### [Aim of the exercise]
The data must be copied over exactly and in full.

Source data
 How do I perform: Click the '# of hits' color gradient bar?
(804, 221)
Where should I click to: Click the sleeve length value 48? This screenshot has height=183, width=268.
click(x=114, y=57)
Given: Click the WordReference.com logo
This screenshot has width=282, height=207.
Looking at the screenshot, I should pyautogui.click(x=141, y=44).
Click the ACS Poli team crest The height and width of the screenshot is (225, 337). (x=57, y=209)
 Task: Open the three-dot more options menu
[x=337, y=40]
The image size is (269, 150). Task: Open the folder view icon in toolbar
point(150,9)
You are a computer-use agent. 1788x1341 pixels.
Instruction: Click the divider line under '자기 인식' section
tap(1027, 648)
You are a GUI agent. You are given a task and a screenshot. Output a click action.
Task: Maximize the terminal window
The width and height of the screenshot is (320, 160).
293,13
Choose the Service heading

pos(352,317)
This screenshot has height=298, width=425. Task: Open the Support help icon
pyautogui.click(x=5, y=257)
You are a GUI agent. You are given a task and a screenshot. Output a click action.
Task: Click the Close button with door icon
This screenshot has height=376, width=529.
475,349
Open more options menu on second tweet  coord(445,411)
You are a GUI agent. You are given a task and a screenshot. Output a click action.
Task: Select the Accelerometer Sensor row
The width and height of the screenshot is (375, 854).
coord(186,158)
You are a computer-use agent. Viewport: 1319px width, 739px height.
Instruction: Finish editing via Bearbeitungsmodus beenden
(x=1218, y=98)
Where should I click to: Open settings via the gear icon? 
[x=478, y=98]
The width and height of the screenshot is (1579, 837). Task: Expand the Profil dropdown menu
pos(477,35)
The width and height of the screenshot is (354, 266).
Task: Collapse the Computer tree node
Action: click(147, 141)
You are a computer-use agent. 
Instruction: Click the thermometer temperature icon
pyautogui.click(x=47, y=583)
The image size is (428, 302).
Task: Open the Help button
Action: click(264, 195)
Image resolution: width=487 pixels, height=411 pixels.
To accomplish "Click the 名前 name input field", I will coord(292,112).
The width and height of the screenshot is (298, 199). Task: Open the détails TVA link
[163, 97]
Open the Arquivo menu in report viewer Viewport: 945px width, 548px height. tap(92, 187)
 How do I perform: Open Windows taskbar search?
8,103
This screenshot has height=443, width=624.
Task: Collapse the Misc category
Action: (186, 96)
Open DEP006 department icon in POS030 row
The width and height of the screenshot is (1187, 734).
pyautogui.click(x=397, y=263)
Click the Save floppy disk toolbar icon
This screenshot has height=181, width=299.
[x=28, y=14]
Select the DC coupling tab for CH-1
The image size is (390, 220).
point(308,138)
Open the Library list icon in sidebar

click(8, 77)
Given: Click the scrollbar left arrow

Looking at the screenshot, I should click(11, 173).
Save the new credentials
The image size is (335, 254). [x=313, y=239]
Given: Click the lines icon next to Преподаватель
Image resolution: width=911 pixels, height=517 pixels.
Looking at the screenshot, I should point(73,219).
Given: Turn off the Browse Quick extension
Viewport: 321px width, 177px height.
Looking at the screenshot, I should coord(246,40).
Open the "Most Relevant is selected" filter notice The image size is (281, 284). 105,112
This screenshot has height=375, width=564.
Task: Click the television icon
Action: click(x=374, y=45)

### [Exercise result]
 How do I perform: Click the '# of hits' color gradient bar?
(804, 221)
Where should I click to: Click the sleeve length value 48? This screenshot has height=183, width=268.
click(x=114, y=57)
Given: Click the WordReference.com logo
This screenshot has width=282, height=207.
Looking at the screenshot, I should pyautogui.click(x=141, y=44).
Click the ACS Poli team crest The height and width of the screenshot is (225, 337). (x=57, y=209)
 Task: Open the three-dot more options menu
[x=337, y=40]
The image size is (269, 150). Task: Open the folder view icon in toolbar
point(150,9)
You are a computer-use agent. 1788x1341 pixels.
Instruction: Click the divider line under '자기 인식' section
tap(1027, 648)
You are a GUI agent. You are given a task and a screenshot. Output a click action.
Task: Maximize the terminal window
The width and height of the screenshot is (320, 160).
293,13
Choose the Service heading

pos(352,317)
This screenshot has height=298, width=425. Task: Open the Support help icon
pyautogui.click(x=5, y=257)
You are a GUI agent. You are given a task and a screenshot. Output a click action.
Task: Click the Close button with door icon
This screenshot has height=376, width=529.
475,349
Open more options menu on second tweet  coord(445,411)
You are a GUI agent. You are given a task and a screenshot. Output a click action.
Task: Select the Accelerometer Sensor row
The width and height of the screenshot is (375, 854).
coord(186,158)
You are a computer-use agent. Viewport: 1319px width, 739px height.
Instruction: Finish editing via Bearbeitungsmodus beenden
(x=1218, y=98)
Where should I click to: Open settings via the gear icon? 
[x=478, y=98]
The width and height of the screenshot is (1579, 837). Task: Expand the Profil dropdown menu
pos(477,35)
The width and height of the screenshot is (354, 266).
Task: Collapse the Computer tree node
Action: click(147, 141)
You are a computer-use agent. 
Instruction: Click the thermometer temperature icon
pyautogui.click(x=47, y=583)
The image size is (428, 302).
Task: Open the Help button
Action: click(264, 195)
Image resolution: width=487 pixels, height=411 pixels.
To accomplish "Click the 名前 name input field", I will coord(292,112).
The width and height of the screenshot is (298, 199). Task: Open the détails TVA link
[163, 97]
Open the Arquivo menu in report viewer Viewport: 945px width, 548px height. tap(92, 187)
 How do I perform: Open Windows taskbar search?
8,103
This screenshot has height=443, width=624.
Task: Collapse the Misc category
Action: (186, 96)
Open DEP006 department icon in POS030 row
The width and height of the screenshot is (1187, 734).
pyautogui.click(x=397, y=263)
Click the Save floppy disk toolbar icon
This screenshot has height=181, width=299.
[x=28, y=14]
Select the DC coupling tab for CH-1
The image size is (390, 220).
point(308,138)
Open the Library list icon in sidebar

click(8, 77)
Given: Click the scrollbar left arrow

Looking at the screenshot, I should click(11, 173).
Save the new credentials
The image size is (335, 254). [x=313, y=239]
Given: Click the lines icon next to Преподаватель
Image resolution: width=911 pixels, height=517 pixels.
Looking at the screenshot, I should point(73,219).
Given: Turn off the Browse Quick extension
Viewport: 321px width, 177px height.
Looking at the screenshot, I should coord(246,40).
Open the "Most Relevant is selected" filter notice The image size is (281, 284). 105,112
This screenshot has height=375, width=564.
Task: Click the television icon
Action: click(x=374, y=45)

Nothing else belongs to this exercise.